Tuesday, 5 May 2009

Jacqui Smith...kind of like Stalin

"Where law ends, tyranny begins." - William Pitt the Younger


Guardian - The Home Office 'banned' list has no place in UK law

Dyab Abou Jahjah, a founder of the Arab European League, came to London from Belgium at the end of March to address a Stop The War Coalition meeting, alongside, among others, Hezbollah MP Hussein El-Hajj Hassan.

He left the UK after the meeting, with the intention of returning on Friday. Except, when Friday came, he found he was
barred from entering Britain, and was sent back to Antwerp.

Abou Jahjah can be an incendiary figure – it was his organisation that published a series of antisemitic and Holocaust revisionist cartoons in response to the Danish Muhammad cartoons controversy. But that was several years ago.

Shortly before Jahjah's incident,
Fred Phelps of the Westboro Baptist church was barred, after announcing he would come to the UK to picket a play that, to use the Thatcherish phrase, "promoted homosexuality".

I try not to play down the unpleasant nature of people who get caught up in free expression controversies, or their views, as it is not much of an argument to defend free speech by positing that what people say isn't actually important – but really, Phelps and the Westboro Baptist Church are a joke (if you don't believe me,
watch this), and not people the Home Office should be getting too worried about.

The Home Office has a stock line on these barrings – today, Jacqui Smith, the home secretary, made public the names of
16 people banned since October – which normally runs something like this: "This individual has been barred from entering the UK as we believe he is not conducive to the public good … The government supports freedom of expression, but believes it needs to be exercised responsibly. We will continue to oppose extremism in all its forms.
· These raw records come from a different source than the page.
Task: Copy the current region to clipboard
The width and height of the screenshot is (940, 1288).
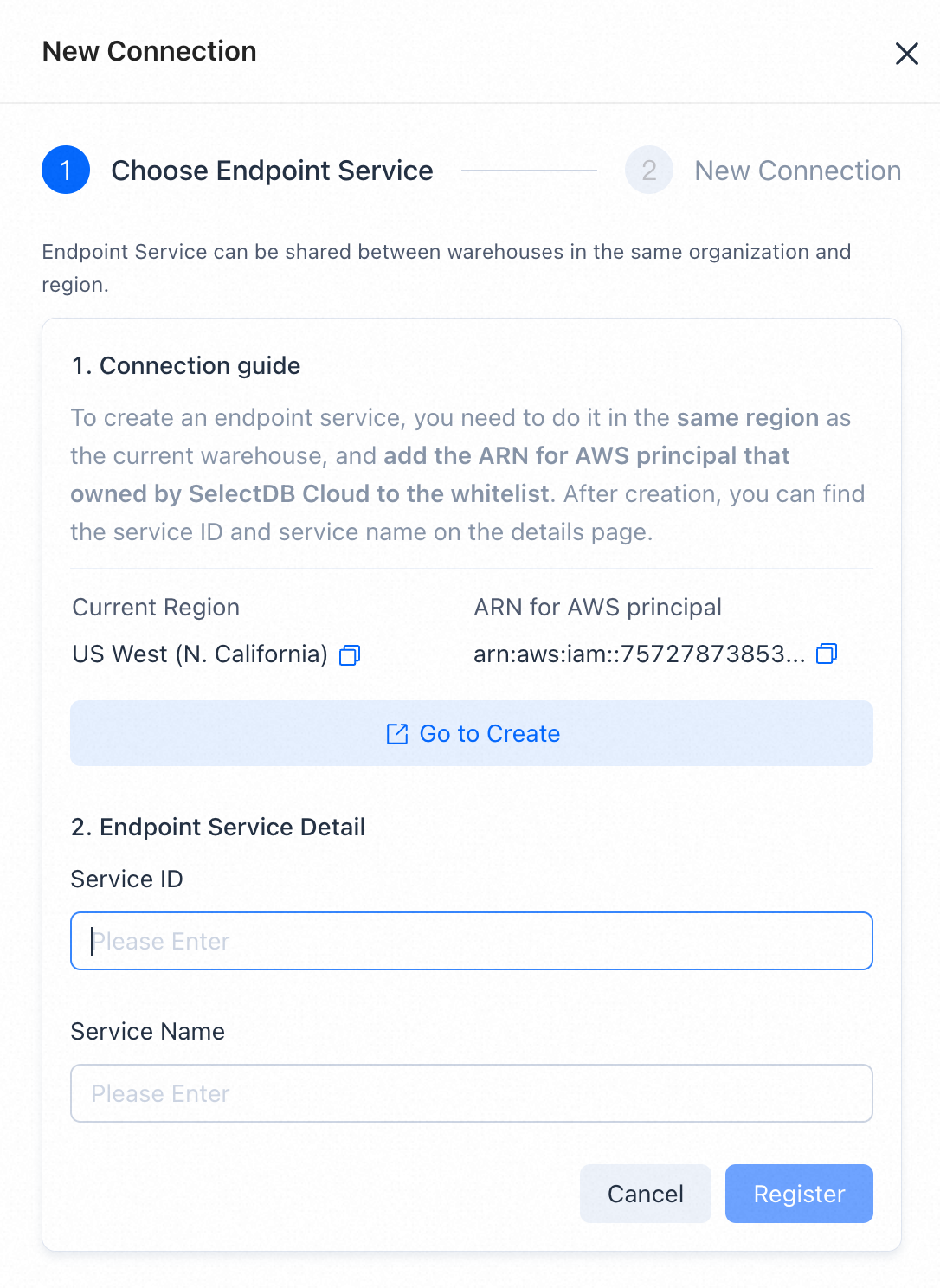Action: (350, 655)

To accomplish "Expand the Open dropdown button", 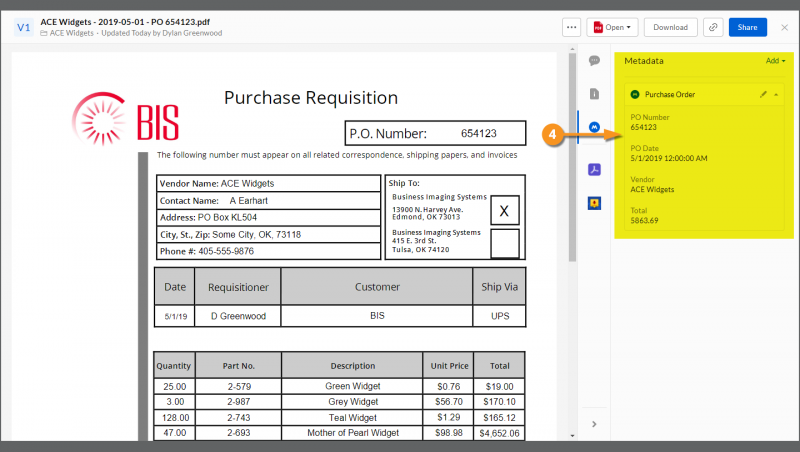I will [612, 28].
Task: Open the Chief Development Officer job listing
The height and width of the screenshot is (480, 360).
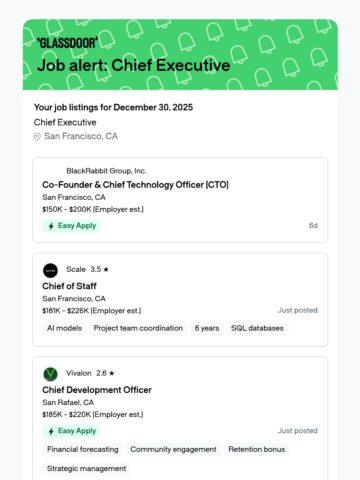Action: click(97, 390)
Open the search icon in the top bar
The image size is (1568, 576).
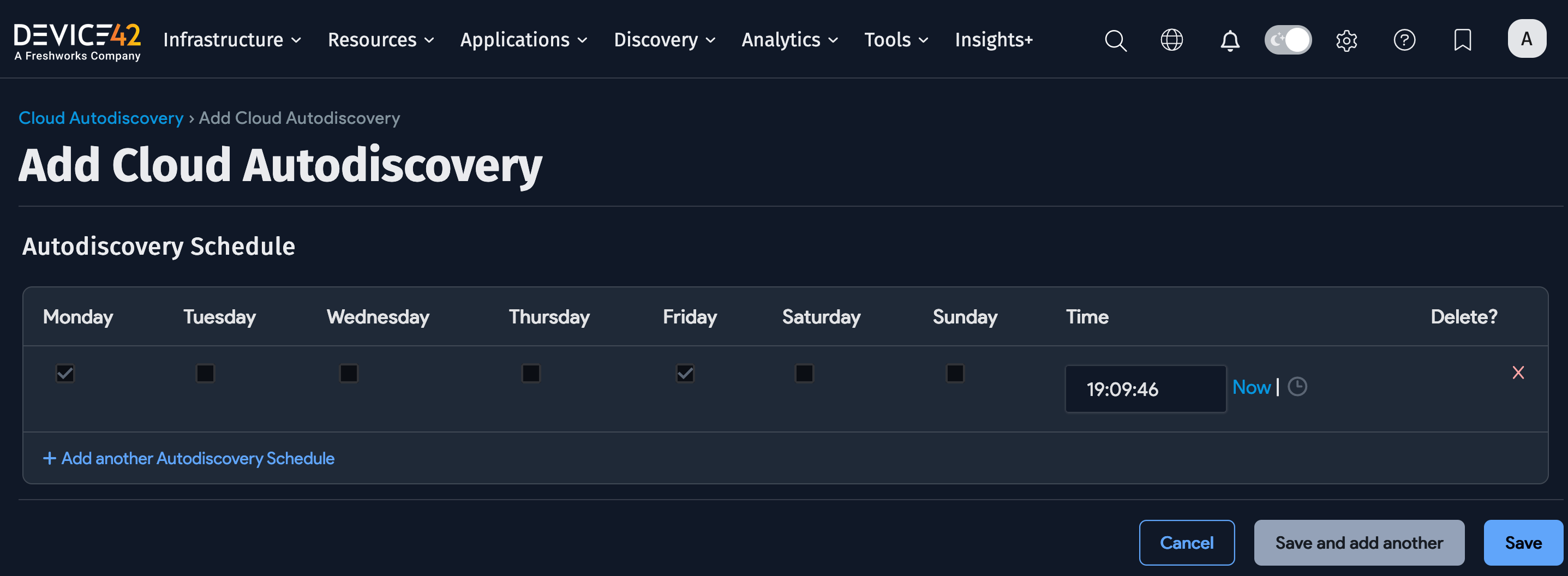tap(1115, 40)
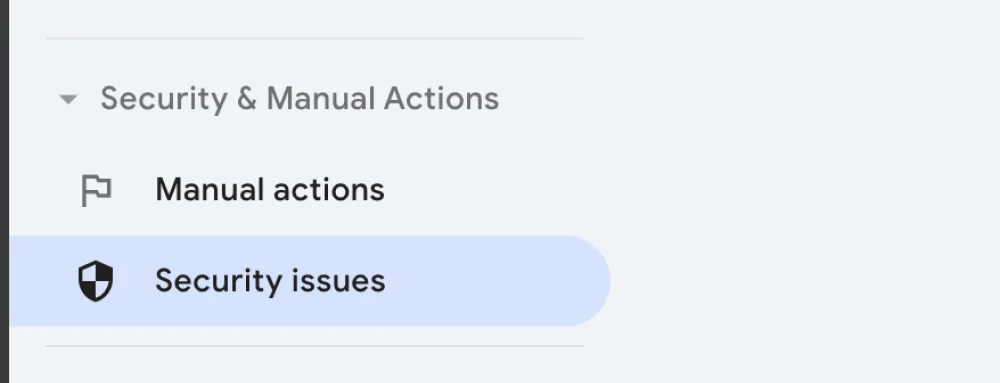Click the blue highlighted pill of Security issues
Viewport: 1000px width, 383px height.
coord(309,281)
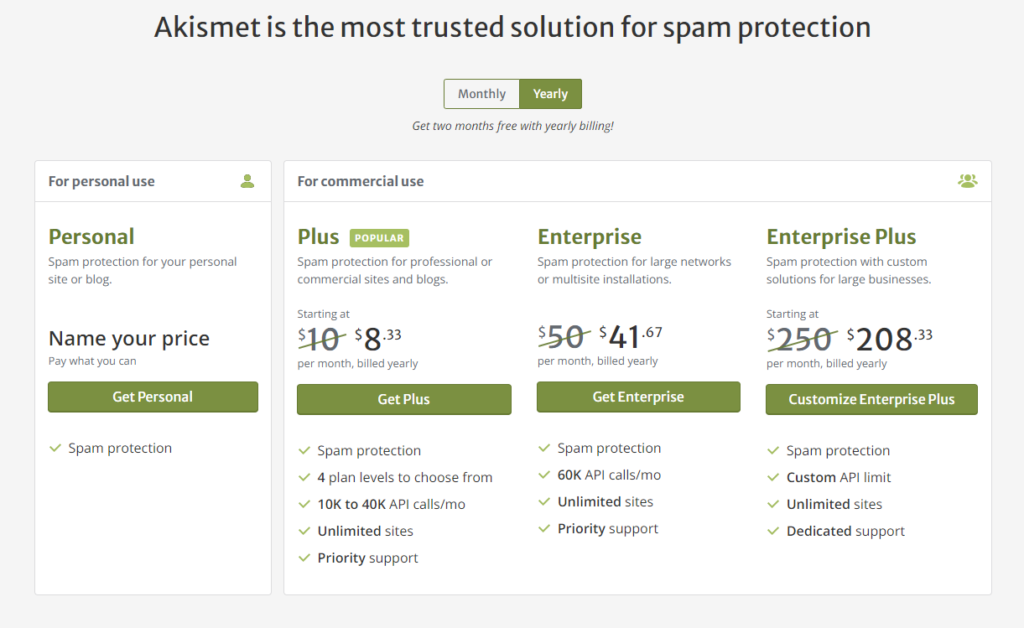Image resolution: width=1024 pixels, height=628 pixels.
Task: Select the Yearly billing option
Action: click(x=551, y=94)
"That is why we are determined to stop those who try to spread hatred and violent messages in our communities from coming to our country and that was the driving force behind tighter rules on exclusions for unacceptable behaviour that the home secretary announced in October last year."

This is massively problematic: we are in to the realm of defending liberalism
(my note: this is the European definition of Liberalism, which is that a state should be permissive and open, not necessarily left-wing or socialist as it is known across the Atlantic...and yes, the suggestion that you can defend freedom by banning people is stupidly Orwellian) by illiberal means. A line of reasoning that the home secretary might not admit to, but one happily espoused by the likes of Geert Wilders, or the assassinated Pim Fortuyn, both of whom would say that the Netherlands' liberalism should be defended by stopping all the nasty, possibly illiberal foreigners from coming in.

While the home secretary's argument is not based on any form of xenophobia, as that of Wilders almost certainly is, the logic is similar: we must stop people entering the country because of what they might believe or say while here. It is pre-emptive sanction, a concept that should not have a place in UK legislation.